* _EXERCISE_
Each entry must come back word for word; drop the images as you go.

* _Saved entries_

=-=-=

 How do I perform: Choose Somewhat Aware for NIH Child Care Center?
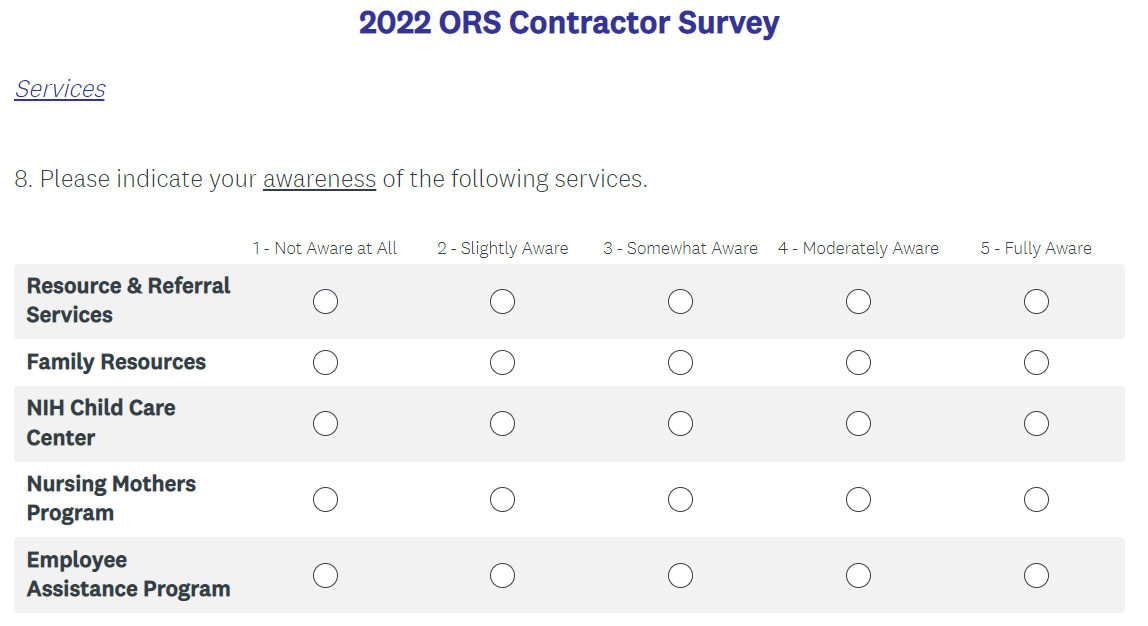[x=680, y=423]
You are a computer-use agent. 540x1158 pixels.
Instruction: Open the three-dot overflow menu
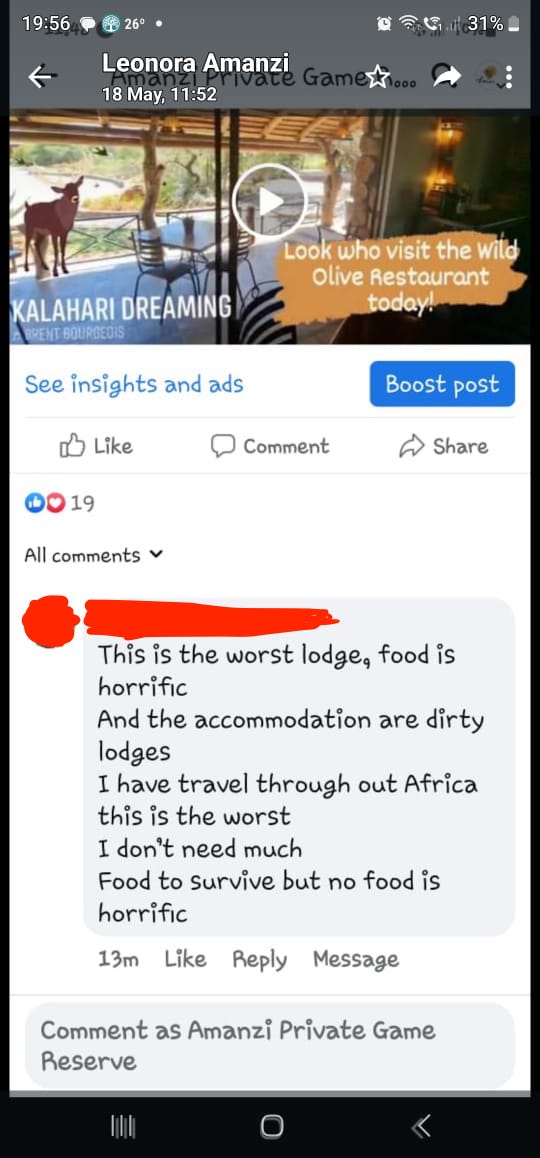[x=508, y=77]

=-=-=

* _YOUR RESPONSE_
 How do I perform: Choose Somewhat Aware for NIH Child Care Center?
[x=680, y=423]
You are a computer-use agent. 540x1158 pixels.
Instruction: Open the three-dot overflow menu
[x=508, y=77]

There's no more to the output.